Matthew Griffin, described as “The Adviser behind the Advisers” and a “Young Kurzweil,” is the founder and CEO of the World Futures Forum and the 311 Institute, a global Futures and Deep Futures consultancy working between the dates of 2020 to 2070, and is an award winning futurist, and author of “Codex of the Future” series. Regularly featured in the global media, including AP, BBC, Bloomberg, CNBC, Discovery, RT, Viacom, and WIRED, Matthew’s ability to identify, track, and explain the impacts of hundreds of revolutionary emerging technologies on global culture, industry and society, is unparalleled. Recognised for the past six years as one of the world’s foremost futurists, innovation and strategy experts Matthew is an international speaker who helps governments, investors, multi-nationals and regulators around the world envision, build and lead an inclusive, sustainable future. A rare talent Matthew’s recent work includes mentoring Lunar XPrize teams, re-envisioning global education and training with the G20, and helping the world’s largest organisations envision and ideate the future of their products and services, industries, and countries. Matthew's clients include three Prime Ministers and several governments, including the G7, Accenture, Aon, Bain & Co, BCG, Credit Suisse, Dell EMC, Dentons, Deloitte, E&Y, GEMS, Huawei, JPMorgan Chase, KPMG, Lego, McKinsey, PWC, Qualcomm, SAP, Samsung, Sopra Steria, T-Mobile, and many more.
WHY THIS MATTERS IN BRIEF
Historically AI’s have learned how to caption images, but now they’re learning how to make images from text and it will revolutionise content creation.
Artificial Intelligence (AI) is getting better and better at generating synthetic content, from art, blogs, books, and imagery, to music and videos, from scratch using nothing but data and some new fangled AI imagination. And over the past year or so I’ve shown off AI’s that can generate basic videos from text, generate images from your brainwaves, create realistic human faces from nothing more than mere doodles, and even create photo-real DeepFake news anchors from text.
Now Microsoft, the University of Albany, and JD AI Research have unveiled an AI that can sketch images, albeit slightly abstract ones for now, from nothing more than captions, and they published their work, called objGAN, in IEEE. The paper’s co-authors also claim the approach they used to build their new toy resulted in a “significant boost” in picture quality compared with previous state-of-the-art techniques.
“Our [generators] are able to use the fine grained word and object level information [in the captions] to gradually refine their synthetic images,” they wrote. “Extensive experiments then demonstrated objGAN’s effectiveness and ability to generalise imagery using Text-to-Image generation for complex scenes.”
A formidable challenge in developing Text-to-Image AI is imbuing the system with an understanding of object types, the team notes, as well as getting it to comprehend the relationships among multiple objects in a scene. Previous methods used image-caption pairs that provided only coarse-grained signals for individual objects, and even the best-performing models have trouble generating semantically meaningful photos containing more than one object.

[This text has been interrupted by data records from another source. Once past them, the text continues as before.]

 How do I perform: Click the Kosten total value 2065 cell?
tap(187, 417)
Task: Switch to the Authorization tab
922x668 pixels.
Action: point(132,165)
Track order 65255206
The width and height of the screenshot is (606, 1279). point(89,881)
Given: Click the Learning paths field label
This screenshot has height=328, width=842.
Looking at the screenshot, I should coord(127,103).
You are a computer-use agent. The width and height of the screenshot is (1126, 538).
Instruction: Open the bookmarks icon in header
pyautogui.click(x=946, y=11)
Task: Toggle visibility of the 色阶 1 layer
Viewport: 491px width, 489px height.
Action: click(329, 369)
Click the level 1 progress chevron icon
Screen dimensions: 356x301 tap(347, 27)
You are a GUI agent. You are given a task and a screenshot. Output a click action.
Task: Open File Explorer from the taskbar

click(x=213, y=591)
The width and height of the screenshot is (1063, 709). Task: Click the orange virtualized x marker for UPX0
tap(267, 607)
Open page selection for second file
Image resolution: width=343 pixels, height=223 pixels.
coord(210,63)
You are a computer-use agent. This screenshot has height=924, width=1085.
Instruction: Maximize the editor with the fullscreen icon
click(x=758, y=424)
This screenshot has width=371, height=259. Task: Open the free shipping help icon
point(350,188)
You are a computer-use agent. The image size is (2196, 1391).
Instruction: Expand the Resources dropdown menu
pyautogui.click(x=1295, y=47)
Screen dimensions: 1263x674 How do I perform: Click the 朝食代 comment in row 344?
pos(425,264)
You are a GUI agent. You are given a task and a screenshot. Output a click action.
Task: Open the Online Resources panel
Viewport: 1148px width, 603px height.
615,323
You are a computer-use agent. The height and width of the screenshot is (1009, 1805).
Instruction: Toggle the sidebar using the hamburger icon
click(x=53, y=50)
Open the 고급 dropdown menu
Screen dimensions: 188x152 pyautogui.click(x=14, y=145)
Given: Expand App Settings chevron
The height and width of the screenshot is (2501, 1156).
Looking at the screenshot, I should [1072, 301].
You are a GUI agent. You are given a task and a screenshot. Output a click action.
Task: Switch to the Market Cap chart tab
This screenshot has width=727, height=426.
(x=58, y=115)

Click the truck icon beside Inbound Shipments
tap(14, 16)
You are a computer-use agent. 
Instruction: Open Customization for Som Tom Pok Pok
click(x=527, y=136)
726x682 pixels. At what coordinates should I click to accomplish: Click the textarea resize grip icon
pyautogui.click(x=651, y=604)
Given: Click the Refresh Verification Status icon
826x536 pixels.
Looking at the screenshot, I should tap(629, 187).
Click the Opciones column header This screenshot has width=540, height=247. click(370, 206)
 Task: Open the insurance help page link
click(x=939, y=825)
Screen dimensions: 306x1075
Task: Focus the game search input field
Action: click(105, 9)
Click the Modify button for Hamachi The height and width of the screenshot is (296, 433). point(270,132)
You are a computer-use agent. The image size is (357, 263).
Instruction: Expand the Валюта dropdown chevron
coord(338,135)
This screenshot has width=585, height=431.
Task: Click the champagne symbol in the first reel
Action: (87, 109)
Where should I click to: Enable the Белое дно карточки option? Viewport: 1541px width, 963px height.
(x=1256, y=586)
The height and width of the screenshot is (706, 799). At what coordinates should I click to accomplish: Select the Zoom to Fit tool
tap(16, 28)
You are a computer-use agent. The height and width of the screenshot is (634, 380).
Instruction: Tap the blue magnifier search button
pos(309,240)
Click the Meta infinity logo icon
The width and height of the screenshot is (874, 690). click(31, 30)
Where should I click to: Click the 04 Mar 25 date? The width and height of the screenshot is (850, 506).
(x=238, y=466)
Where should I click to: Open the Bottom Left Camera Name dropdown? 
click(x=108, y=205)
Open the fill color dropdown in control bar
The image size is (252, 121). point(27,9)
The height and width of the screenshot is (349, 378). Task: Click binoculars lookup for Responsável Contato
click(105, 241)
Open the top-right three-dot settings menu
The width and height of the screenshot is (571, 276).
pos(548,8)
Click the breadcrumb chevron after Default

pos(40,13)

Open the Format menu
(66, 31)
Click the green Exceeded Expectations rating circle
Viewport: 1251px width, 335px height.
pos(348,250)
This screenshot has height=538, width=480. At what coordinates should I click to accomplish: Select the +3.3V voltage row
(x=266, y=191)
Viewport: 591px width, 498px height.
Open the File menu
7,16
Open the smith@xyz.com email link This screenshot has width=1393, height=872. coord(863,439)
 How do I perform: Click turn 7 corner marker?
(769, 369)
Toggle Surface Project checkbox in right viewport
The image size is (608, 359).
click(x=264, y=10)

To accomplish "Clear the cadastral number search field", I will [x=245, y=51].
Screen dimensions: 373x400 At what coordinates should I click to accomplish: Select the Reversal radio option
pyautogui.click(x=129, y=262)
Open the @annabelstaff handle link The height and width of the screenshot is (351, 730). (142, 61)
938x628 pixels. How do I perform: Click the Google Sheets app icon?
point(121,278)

Basic today, photorealistic in less than three years time …
To overcome these blockers, the researchers fed ObjGAN – which contains a Generative Adversarial Network (GAN), a two-part neural network consisting of generators that produce samples and discriminators that attempt to distinguish between the generated samples and real-world samples – 100,000 labels (each with segmentation maps and five different captions) from the open source COCO data set. Over time, the AI system internalized the objects’ appearances and learned to synthesize their layouts from co-occurring patterns in the corpus, ultimately toward generating images conditioned on the pre-generated layouts.
In an attempt to achieve human-level performance in image generation, the team modelled in ObjGAN the way artists draw and refine complicated scenes. The system breaks input text into individual words and matches these words to specific objects in the image, and it leverages two discriminators — an object-wise discriminator and patch-wise discriminator — to determine whether the work is realistic and consistent with the sentence description.
As you can see the results aren’t perfect — ObjGAN occasionally spits out logically inconsistent samples, like a train marooned on a grassy knoll for the caption “A passenger train rolling down the tracks” — but they’re nonetheless impressive considering they’re synthesized from scratch – and the technology will improve quickly from here on in as technology does.
Not content with just producing images from captions next the teams, along with Duke University, Tencent AI Research, and Carnegie Mellon University, went about trying to get their AI’s to create comic like storyboards from those captions, and they describe that work in another paper called StoryGAN.